El Tibidabo sumará un restaurante del reconocido chef Rafa Zafra

El emblemático parque de atracciones del Tibidabo en Barcelona, que ha cautivado a generaciones desde su inauguración en 1901, se prepara para una emocionante novedad: la apertura de un restaurante dirigido por el destacado chef Rafa Zafra. Esta nueva oferta culinaria estará situada en el histórico edificio de La Masia y se espera que abra sus puertas en la primavera de 2026.

Un nuevo concepto gastronómico en el Tibidabo

La empresa municipal BSM, encargada de la gestión del parque, ha decidido revitalizar su oferta gastronómica, que había ido decayendo con el paso de los años. Rafa Zafra, conocido por su trayectoria en locales de renombre como El Bulli y su actual éxito en Barcelona con los restaurantes Estimar y Amar, será el encargado de diseñar la propuesta culinaria del nuevo establecimiento.
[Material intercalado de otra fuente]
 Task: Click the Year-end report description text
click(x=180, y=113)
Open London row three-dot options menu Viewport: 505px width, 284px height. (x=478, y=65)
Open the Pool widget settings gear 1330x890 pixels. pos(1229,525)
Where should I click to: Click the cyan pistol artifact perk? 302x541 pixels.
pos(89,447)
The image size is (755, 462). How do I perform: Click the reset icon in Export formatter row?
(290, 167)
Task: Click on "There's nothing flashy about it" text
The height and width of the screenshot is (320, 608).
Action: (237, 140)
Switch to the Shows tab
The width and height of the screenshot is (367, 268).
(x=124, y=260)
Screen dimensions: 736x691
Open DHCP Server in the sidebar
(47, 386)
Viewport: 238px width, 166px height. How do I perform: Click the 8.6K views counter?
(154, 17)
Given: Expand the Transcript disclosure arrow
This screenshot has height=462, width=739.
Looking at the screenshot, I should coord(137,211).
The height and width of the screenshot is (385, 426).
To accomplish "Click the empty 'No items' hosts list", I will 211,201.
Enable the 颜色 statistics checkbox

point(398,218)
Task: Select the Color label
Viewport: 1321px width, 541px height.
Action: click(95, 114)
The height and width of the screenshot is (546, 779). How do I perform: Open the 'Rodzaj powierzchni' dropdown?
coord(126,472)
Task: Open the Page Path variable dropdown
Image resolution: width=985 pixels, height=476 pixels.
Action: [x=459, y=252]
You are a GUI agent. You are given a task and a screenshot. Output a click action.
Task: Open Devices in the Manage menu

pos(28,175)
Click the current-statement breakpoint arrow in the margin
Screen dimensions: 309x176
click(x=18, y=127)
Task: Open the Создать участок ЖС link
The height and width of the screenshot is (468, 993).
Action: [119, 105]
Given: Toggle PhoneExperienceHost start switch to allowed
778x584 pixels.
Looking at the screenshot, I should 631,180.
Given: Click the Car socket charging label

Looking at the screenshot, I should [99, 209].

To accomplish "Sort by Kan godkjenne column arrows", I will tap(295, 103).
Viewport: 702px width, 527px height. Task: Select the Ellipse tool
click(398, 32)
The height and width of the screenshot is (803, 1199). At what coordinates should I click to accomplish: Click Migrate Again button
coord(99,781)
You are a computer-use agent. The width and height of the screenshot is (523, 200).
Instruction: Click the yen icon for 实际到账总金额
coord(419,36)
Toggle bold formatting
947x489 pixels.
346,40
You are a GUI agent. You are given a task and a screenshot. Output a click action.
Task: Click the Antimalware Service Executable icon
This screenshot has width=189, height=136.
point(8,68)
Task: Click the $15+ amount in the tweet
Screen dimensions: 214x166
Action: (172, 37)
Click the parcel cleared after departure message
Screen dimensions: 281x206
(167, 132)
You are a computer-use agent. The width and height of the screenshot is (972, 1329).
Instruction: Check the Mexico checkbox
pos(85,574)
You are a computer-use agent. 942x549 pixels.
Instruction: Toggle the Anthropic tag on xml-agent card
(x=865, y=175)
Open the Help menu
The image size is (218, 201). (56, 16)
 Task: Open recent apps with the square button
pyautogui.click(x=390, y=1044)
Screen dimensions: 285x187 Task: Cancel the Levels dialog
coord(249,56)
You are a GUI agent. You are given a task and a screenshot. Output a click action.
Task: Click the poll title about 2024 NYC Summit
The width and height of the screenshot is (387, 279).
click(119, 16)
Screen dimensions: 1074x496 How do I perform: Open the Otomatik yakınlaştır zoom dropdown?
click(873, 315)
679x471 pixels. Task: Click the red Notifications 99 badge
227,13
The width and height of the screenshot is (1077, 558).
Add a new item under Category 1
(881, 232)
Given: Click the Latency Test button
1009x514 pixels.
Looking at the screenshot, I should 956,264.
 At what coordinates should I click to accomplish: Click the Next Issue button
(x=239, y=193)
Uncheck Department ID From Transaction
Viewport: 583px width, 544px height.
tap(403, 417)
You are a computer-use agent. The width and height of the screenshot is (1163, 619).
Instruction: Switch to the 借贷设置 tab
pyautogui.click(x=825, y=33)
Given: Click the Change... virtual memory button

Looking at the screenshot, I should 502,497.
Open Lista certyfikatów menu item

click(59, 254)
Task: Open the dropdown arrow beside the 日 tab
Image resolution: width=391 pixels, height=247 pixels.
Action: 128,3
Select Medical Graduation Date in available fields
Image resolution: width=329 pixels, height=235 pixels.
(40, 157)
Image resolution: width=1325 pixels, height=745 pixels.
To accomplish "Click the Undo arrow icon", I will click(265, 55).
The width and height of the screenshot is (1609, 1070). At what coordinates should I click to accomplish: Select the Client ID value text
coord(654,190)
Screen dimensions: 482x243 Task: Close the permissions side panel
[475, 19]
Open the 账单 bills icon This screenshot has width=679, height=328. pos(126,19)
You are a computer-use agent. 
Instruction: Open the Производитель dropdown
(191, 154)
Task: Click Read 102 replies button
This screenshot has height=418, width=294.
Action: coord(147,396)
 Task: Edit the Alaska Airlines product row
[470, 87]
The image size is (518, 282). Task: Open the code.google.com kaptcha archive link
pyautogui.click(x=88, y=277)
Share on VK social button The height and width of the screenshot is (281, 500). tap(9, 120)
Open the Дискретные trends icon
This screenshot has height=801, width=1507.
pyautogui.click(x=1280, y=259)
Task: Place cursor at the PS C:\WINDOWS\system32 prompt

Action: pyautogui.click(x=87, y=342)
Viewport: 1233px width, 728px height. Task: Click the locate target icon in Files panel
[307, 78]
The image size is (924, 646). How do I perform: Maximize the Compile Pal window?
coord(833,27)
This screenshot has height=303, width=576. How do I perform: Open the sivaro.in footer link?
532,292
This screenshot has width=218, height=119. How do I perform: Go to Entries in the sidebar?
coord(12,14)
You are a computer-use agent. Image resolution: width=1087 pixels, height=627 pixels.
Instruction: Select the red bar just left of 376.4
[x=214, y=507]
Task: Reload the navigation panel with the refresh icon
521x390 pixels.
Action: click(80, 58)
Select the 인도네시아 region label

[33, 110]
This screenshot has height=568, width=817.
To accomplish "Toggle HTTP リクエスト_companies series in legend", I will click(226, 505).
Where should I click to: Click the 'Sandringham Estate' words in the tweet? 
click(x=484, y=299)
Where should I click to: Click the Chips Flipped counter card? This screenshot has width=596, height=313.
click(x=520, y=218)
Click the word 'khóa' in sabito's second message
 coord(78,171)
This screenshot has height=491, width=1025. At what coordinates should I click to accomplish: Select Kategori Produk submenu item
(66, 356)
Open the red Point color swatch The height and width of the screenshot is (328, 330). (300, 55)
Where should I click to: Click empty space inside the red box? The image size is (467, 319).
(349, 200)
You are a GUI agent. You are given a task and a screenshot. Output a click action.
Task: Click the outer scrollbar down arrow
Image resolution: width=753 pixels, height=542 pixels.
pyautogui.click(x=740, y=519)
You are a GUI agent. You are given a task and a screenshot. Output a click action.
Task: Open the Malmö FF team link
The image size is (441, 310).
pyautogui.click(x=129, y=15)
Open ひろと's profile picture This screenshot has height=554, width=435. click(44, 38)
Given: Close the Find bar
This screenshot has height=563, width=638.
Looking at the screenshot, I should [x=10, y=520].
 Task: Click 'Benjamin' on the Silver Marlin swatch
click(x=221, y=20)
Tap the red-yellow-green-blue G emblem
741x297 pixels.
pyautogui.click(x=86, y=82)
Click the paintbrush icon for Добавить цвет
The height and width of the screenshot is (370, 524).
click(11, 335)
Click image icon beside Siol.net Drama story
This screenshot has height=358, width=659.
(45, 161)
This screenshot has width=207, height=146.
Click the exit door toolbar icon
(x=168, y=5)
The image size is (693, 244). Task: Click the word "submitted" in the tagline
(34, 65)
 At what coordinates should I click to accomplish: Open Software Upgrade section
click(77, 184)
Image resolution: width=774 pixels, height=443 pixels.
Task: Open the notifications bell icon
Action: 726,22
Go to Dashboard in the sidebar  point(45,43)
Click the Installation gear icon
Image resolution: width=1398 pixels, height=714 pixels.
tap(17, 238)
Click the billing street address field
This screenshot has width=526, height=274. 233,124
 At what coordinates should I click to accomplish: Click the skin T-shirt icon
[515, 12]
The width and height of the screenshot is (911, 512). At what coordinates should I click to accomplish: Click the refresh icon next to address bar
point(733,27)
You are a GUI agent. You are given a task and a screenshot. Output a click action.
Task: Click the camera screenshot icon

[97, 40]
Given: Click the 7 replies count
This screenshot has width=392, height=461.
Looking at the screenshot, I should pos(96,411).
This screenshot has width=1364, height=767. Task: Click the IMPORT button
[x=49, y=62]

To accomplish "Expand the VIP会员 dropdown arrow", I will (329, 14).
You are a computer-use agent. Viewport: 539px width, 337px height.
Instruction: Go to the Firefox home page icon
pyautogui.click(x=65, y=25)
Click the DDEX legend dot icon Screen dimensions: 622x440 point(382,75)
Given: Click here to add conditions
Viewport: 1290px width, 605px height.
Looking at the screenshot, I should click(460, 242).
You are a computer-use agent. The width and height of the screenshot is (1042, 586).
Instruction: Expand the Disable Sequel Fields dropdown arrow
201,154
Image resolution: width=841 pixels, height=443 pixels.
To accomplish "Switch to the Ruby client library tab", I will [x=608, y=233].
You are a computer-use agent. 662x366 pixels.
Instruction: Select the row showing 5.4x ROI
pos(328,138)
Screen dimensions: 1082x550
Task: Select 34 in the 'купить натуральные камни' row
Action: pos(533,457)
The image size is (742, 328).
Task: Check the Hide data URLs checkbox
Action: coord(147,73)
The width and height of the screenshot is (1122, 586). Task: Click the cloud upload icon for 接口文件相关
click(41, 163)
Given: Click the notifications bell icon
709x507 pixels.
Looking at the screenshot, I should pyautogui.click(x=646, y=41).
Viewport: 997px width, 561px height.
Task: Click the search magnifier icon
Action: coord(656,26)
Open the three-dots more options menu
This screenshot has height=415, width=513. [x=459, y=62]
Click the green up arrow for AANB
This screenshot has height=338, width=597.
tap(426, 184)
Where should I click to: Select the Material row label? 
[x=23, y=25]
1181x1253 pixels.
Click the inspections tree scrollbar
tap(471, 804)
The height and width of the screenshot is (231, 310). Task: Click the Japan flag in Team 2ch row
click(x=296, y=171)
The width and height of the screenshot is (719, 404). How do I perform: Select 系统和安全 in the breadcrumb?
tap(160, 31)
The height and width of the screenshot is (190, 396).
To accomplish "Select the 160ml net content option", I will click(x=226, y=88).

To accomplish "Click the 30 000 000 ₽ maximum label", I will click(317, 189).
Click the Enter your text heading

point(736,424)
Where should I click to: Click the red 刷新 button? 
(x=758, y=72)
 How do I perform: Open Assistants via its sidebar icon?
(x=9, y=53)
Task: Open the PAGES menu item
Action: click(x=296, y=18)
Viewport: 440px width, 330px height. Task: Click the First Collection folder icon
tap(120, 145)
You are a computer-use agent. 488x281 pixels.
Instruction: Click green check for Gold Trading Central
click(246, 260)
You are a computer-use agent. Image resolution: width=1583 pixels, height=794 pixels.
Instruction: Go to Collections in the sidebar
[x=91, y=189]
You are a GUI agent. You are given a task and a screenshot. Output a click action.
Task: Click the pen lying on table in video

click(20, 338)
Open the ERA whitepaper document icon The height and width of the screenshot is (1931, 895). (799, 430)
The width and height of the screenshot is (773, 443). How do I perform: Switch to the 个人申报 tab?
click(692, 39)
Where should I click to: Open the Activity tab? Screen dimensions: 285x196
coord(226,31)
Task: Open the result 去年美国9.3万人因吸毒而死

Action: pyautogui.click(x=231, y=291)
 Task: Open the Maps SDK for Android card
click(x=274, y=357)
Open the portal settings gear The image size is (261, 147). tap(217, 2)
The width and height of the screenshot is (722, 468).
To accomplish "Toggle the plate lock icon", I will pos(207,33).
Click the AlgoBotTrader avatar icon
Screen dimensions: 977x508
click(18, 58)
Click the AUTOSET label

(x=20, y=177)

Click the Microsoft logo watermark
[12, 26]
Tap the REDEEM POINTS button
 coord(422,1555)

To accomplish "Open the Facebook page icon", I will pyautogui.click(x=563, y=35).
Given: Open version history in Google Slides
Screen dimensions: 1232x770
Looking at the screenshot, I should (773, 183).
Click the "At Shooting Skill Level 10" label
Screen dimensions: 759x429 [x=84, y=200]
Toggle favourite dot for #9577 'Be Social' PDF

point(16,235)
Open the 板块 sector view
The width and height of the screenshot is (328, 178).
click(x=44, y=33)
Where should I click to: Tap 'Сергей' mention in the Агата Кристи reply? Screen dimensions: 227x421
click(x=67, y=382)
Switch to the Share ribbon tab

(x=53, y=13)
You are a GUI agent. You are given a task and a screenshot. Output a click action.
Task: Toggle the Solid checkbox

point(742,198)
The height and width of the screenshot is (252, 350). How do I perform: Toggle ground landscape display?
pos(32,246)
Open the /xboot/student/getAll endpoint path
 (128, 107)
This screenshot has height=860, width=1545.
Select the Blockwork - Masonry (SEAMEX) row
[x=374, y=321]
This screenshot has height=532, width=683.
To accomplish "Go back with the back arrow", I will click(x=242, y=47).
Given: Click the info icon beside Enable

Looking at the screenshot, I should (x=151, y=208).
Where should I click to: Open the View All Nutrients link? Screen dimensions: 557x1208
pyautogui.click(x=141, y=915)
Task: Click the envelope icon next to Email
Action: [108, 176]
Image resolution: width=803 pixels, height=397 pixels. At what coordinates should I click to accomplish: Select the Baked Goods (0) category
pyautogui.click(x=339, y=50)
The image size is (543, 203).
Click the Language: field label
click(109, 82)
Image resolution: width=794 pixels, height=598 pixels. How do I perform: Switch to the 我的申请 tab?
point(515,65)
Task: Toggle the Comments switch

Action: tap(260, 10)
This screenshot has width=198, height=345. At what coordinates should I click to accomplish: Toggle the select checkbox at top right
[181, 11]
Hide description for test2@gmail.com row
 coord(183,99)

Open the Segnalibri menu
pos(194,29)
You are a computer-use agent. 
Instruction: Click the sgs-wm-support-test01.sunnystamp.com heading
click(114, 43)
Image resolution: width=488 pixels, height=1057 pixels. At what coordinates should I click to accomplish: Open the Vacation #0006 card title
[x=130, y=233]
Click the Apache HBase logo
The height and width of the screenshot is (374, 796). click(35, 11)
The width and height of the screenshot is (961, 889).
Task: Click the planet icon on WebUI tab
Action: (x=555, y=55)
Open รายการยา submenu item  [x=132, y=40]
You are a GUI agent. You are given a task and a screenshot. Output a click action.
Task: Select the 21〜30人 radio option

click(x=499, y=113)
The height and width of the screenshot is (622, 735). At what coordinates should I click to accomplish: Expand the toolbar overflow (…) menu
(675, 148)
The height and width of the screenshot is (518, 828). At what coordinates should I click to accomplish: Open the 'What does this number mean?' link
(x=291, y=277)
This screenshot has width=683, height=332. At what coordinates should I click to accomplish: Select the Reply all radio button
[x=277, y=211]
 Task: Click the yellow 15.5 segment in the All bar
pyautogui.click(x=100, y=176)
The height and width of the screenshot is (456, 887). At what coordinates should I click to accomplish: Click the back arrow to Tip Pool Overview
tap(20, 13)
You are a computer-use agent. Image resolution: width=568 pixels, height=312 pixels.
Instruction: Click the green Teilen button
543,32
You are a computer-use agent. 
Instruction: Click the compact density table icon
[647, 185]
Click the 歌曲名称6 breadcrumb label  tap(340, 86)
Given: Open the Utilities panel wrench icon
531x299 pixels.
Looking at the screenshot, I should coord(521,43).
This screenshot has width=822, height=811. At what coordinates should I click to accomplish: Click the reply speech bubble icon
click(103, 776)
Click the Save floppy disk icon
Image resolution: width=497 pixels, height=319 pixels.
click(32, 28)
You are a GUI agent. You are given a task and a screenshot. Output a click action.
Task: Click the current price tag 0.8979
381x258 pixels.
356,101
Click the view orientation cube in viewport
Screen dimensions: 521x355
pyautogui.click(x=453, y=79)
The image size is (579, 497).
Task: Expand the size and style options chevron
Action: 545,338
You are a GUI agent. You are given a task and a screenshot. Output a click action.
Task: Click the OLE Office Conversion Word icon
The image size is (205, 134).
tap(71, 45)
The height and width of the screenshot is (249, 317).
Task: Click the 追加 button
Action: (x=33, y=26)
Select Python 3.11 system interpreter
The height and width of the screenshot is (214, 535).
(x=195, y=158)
Zafra se muestra entusiasmado ante este reto, declarando que desea crear un ambiente «lleno de recuerdos, sonrisas y emociones compartidas».

El nuevo restaurante se proyecta como un espacio versátil que podrá adaptarse a diferentes necesidades, con una capacidad para 300 comensales. Los visitantes podrán disfrutar de una experiencia gastronómica que combine la alegría infantil con la sofisticación adulta, buscando que tanto niños como mayores se enamoren de la buena cocina. Según Zafra, el objetivo es que se coma «con la ilusión de un niño y el conocimiento de un adulto».

Rehabilitación de La Masia y diseño contemporáneo

El diseño y rehabilitación de La Masia ha sido encargado al equipo de Varis Arquitectes, liderado por el arquitecto Daniel Freixes. La decoración del restaurante estará inspirada en el imaginario del parque, ofreciendo un entorno atractivo y acogedor. La disposición del espacio permitirá modificar la luz y el ambiente según las necesidades del momento, creando así una experiencia única para los visitantes.

Con la incorporación de este nuevo restaurante, el Tibidabo refuerza su oferta, con la esperanza de atraer no solo a los turistas, sino también a la clientela local. La gastronomía se presenta como un aliciente adicional para quienes buscan disfrutar de un día en familia en este icónico parque. En definitiva, el Tibidabo continúa evolucionando, manteniendo su esencia mientras se adapta a las demandas actuales de ocio y entretenimiento.